# Idea for tuning plate



## the colonel1 (Jul 9, 2013)

I've seen several other threads about tuning plates but no one has mentioned what I'm thinking of trying. I have some perforated sheet metal that has 1/8" holes in it. has anyone tries using perforated steel before? I know a lot of people use cookie sheets and either drill holes or poke holes. Any thoughts on my idea?


----------



## fwismoker (Jul 9, 2013)

Sorry you didn't reinvent the wheel on this one.   Lot's of folks use steel sheets with smaller holes towards the FB and bigger holes towrd the exhaust.   

If your sheet metal has only 1/8 holes then you can gradually drill them out bigger going to the exhaust side.


----------



## frosty (Jul 9, 2013)

Widening the holes will work fine.  I have a buddy that has lots of old saw blades that he uses.  Use what you got, and smoke away!!

Good luck!!


----------



## the colonel1 (Jul 9, 2013)

Never intended to insinuate that I re-invented the wheel, just saying I've not heard of anyone else using commercial made perforated steel plate for their tuning plate. So trying to decide if good idea or bad idea. I have seen where lots of people have used cookie sheets and either drilled or punched holes in it. I wish I could figure out how to post a picture on here of the sheet... The way it's made is rows upon rows of 1/8" holes which would make drilling challenging.


----------



## daveomak (Jul 9, 2013)

The Colonel1 said:


> Never intended to insinuate that I re-invented the wheel, just saying I've not heard of anyone else using commercial made perforated steel plate for their tuning plate. So trying to decide if good idea or bad idea. I have seen where lots of people have used cookie sheets and either drilled or punched holes in it. I wish I could figure out how to post a picture on here of the sheet... The way it's made is rows upon rows of 1/8" holes which would make drilling challenging.

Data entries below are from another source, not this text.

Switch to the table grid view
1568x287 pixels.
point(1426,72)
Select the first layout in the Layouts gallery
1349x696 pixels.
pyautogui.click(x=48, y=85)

That will work......   use a step drill to make some of the holes larger as you move away from the firebox...  Dave


----------



## the colonel1 (Jul 12, 2013)

So just an update I made a baffle and used the perforated metal for a tuning plate and I must say it worked GREAT! smoke ran the length of the smoker and there was lots of it. So I'm pleased with how it turned out


----------



## veryolddog (Jul 12, 2013)

Here is something similar to what you are speaking about.













2013-06-23 11.23.11.jpg



__ veryolddog
__ Jul 12, 2013


















2013-06-23 11.23.31.jpg



__ veryolddog
__ Jul 12, 2013


















2013-06-23 11.23.37.jpg



__ veryolddog
__ Jul 12, 2013






I recently purchased this offset smoker from Yoder. It is the smallest they make and its called the Cheyenne Model. This plate is referred to as the Heat Management Plate and it is an add on option. It starts out with small holes nearest the baffle and the wholes become progressively larger as the plate moves in the direction of the chimney stack. This is 1/4 inch thick steel plate.

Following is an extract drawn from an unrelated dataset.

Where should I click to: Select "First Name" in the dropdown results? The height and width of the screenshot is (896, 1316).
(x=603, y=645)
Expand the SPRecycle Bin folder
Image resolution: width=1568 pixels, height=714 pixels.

I am guessing that this is what you are speaking about.

Ed


----------



## the colonel1 (Jul 12, 2013)

Yes sir it is


----------



## veryolddog (Jul 12, 2013)

From my experience with this heat management plate, it does evening distribute the heat for about 2/3 rds of the cooking grill. The 1/3 rd of the grill in the direction of the firebox, of course, is warmer. This is ok since some of the foods that I cook, I do want to have a hotter temperature over there and less heat for foods that I want to cook slower. For example, if I brine a chicken, I move it closer to the firebox, so that I can get the skin crisp. I use the other end for whole onions, peppers, squash, and potatoes. 

Just one old Colonel to another.

Ed


----------



## danbono (Oct 28, 2013)

Hi All Would be alright to use ceramic tiles for tuning plates, in my Brinkmanns Smoke N Pit.

Thanks Dan


----------